Le conflit attendu devra donc mettre de l'ordre dans la maison de la Mère, d'abord et en même temps qu'il mettra de l'ordre dans les autres maisons de la terre.
Le diable se démasquera lui-même et se jettera dans son propre piège.
Le Mensonge de l'Inde attirera nécessairement les mensonges semblables: ceux de la Chine et ceux du Pakistan. Déjà les troubles communistes aux frontières du Bengale préparent les voies de l'agression chinoise, et le mensonge de Tachkent a laissé la plaie ouverte au Cachemire. Ici l'Inde recevra le coup béni qui liquidera son gouvernement mensonger et donnera la place à un gouvernement militaire préparant un autre gouvernement plus véridique. Ici la Chine recevra le coup qui la libérera de son Asoura maoïste, en même temps qu'il rapprochera la Russie et l'Amérique contre le danger commun. Ici le Viet-Nam perdra ses deux suppôts mensongers, au Nord et au Sud, et mettra de l'ordre dans sa propre maison. Ici le Pakistan aura dressé son propre piège en s'alliant à la Chine et perdra ses droits sur le Bengale et la partie orientale de l'Inde.3 Livré à sa seule unité occidentale qui économiquement ne peut pas vivre par elle-même, le Pakistan sera obligé d'entrer dans une confédération avec l'Inde et de comprendre que sa destinée est inséparable de celle de l'Inde. Ici la Russie assagie et l'Amérique assagie, et la terre apeurée, prendront conscience qu'ils doivent eux aussi entrer dans une confédération des nations de la terre et que le destin d'une nation est inséparable du destin de toutes les autres nations.

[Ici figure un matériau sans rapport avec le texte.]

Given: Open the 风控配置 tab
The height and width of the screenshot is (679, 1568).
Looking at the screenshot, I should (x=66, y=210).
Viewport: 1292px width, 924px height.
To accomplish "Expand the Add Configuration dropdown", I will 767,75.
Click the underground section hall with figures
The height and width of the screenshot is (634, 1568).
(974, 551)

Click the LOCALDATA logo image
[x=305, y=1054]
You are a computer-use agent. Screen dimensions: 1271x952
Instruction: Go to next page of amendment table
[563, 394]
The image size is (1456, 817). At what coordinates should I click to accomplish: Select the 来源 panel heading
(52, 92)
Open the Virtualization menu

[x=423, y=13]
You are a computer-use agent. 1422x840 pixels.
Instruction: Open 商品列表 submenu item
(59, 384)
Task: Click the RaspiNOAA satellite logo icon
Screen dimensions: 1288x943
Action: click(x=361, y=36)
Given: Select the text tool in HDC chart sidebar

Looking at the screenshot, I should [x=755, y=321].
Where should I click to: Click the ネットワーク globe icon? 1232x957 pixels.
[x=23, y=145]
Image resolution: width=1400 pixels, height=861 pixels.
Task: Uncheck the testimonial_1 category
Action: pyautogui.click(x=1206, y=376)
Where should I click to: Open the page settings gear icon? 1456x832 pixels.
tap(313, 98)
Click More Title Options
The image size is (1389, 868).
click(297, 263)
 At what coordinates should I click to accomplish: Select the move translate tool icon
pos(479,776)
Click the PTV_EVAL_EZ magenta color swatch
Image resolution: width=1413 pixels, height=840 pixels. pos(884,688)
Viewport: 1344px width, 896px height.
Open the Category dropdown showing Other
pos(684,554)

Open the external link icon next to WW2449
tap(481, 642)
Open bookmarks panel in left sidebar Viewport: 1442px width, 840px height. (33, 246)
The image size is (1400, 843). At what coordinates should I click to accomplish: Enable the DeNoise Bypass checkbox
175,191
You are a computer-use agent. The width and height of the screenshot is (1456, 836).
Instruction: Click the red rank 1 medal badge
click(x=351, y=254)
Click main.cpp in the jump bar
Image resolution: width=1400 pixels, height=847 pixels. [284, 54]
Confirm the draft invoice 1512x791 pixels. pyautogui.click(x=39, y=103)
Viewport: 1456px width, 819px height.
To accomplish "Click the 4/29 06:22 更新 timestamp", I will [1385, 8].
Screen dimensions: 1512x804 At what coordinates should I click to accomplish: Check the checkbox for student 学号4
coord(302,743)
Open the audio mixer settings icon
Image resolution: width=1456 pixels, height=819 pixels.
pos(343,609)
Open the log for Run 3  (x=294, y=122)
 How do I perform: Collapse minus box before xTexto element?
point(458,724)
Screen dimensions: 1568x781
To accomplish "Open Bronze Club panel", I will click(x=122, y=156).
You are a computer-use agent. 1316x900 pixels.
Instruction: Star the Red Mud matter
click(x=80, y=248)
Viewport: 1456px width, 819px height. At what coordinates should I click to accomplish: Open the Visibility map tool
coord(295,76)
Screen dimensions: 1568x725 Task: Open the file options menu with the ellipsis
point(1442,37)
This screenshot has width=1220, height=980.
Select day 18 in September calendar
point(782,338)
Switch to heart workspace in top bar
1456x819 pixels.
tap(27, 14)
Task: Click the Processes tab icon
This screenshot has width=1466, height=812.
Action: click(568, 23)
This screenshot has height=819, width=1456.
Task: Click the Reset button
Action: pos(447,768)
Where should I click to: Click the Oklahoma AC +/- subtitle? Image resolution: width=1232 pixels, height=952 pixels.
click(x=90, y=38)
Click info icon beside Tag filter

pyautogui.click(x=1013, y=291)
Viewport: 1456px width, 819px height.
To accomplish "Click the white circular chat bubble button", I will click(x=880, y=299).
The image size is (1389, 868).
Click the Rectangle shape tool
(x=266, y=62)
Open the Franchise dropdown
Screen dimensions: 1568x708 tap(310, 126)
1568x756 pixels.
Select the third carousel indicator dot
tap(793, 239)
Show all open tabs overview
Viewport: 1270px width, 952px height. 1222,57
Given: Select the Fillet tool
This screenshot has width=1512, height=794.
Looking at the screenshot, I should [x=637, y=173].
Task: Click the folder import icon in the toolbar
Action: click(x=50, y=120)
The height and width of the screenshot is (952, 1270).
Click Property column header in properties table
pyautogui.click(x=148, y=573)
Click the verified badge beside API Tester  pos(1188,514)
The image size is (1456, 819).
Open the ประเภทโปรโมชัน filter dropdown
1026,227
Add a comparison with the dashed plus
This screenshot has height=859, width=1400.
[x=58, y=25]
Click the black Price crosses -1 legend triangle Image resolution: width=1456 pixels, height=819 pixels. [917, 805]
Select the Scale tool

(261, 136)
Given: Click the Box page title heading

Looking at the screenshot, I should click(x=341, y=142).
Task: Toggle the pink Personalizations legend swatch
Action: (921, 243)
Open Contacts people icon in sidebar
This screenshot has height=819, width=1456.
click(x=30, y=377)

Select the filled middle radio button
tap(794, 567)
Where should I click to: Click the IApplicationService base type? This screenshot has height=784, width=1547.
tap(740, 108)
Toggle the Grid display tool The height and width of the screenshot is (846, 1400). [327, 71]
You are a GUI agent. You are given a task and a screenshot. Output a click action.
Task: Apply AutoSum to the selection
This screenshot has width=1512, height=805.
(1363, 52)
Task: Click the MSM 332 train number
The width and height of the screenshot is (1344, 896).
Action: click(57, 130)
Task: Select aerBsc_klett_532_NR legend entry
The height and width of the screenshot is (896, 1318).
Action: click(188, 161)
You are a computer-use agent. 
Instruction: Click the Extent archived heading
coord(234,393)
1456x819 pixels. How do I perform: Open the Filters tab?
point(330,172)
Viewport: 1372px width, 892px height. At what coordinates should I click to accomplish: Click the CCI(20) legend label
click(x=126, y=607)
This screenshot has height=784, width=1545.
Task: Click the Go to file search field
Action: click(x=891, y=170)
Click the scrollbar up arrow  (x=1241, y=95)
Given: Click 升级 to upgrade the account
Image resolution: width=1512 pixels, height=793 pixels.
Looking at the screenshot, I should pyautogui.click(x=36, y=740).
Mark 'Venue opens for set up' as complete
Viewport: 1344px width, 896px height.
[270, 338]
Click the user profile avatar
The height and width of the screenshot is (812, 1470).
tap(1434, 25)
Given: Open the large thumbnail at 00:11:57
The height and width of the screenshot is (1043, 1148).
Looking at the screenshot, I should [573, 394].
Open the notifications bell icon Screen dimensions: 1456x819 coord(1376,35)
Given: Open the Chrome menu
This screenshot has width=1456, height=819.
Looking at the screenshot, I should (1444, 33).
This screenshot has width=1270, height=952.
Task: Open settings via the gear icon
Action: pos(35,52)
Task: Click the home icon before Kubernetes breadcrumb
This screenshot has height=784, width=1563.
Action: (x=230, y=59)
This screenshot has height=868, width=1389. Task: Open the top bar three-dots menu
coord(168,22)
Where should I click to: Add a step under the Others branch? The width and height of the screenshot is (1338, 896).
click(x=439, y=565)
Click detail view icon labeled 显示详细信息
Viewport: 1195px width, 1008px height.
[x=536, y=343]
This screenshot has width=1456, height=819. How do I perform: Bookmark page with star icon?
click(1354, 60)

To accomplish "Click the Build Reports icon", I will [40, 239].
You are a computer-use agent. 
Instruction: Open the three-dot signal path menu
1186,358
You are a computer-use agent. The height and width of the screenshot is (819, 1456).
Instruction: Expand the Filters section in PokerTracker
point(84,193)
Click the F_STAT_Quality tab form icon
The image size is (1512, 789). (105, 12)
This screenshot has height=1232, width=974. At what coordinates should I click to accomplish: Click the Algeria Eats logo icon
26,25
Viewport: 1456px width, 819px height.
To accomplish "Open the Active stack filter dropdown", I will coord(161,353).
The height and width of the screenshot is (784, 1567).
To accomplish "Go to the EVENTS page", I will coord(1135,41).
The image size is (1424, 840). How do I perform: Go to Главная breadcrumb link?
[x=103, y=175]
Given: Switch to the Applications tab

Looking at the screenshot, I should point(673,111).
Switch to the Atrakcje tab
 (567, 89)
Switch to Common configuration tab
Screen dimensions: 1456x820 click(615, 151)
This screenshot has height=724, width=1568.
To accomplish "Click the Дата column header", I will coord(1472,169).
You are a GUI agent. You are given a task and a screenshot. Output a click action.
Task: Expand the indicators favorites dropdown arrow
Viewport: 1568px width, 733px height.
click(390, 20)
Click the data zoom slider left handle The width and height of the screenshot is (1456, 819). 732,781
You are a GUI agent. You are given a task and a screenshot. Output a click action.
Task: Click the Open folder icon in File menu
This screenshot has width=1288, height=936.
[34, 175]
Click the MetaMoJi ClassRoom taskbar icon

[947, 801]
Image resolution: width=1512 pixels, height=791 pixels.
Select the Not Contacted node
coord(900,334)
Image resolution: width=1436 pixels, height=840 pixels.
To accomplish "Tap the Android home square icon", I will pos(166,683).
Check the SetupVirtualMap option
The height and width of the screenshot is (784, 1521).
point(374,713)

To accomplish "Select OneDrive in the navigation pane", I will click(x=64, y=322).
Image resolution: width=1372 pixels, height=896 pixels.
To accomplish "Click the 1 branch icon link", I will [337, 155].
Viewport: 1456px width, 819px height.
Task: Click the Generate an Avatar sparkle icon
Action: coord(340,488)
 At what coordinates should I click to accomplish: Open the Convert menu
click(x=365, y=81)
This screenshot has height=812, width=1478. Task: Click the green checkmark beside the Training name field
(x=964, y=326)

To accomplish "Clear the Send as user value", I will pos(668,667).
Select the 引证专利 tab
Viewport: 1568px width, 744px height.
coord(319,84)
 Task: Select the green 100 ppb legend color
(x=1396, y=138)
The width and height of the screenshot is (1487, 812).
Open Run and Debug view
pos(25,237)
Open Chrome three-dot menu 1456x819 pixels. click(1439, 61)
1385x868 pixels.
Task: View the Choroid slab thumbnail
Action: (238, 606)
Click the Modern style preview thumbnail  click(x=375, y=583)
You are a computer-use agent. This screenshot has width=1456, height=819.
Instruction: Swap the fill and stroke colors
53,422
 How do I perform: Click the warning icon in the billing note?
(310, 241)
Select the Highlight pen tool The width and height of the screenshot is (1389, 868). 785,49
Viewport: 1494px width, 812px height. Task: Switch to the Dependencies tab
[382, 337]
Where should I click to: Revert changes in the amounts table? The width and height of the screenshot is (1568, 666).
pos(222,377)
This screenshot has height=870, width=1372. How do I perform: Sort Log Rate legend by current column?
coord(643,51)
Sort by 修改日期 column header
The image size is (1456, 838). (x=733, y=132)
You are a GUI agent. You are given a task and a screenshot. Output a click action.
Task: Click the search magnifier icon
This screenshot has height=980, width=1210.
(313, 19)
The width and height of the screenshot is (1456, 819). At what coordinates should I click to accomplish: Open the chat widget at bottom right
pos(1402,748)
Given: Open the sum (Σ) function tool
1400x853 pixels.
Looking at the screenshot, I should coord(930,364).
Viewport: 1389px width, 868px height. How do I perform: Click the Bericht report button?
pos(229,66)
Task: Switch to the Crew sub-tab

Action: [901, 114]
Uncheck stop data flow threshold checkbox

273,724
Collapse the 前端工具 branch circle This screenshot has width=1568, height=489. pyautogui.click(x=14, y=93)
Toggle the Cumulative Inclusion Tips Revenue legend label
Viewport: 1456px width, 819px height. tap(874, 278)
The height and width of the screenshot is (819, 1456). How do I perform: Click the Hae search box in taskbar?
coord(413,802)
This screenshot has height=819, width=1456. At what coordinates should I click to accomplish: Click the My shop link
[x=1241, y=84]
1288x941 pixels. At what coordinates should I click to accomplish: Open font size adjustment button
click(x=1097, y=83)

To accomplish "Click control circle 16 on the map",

Et l'ordre rentrera dans la maison. L'homme pourra se préparer à une plus vaste aventure.
En définitive,
chacun commet les erreurs qui aideront
au plus large triomphe de la Vérité.
Satprem
24 juin 1967
1 La question posée était exactement celle-ci: «Faut-il penser que ces deux grands peuples en conflit représentent les Forces symboliques appelées à décider du sort de notre civilisation?»
2 Voir article de Satprem en Addendum.
3 Le Bangladesh est né quatre ans plus tard, en décembre 1971.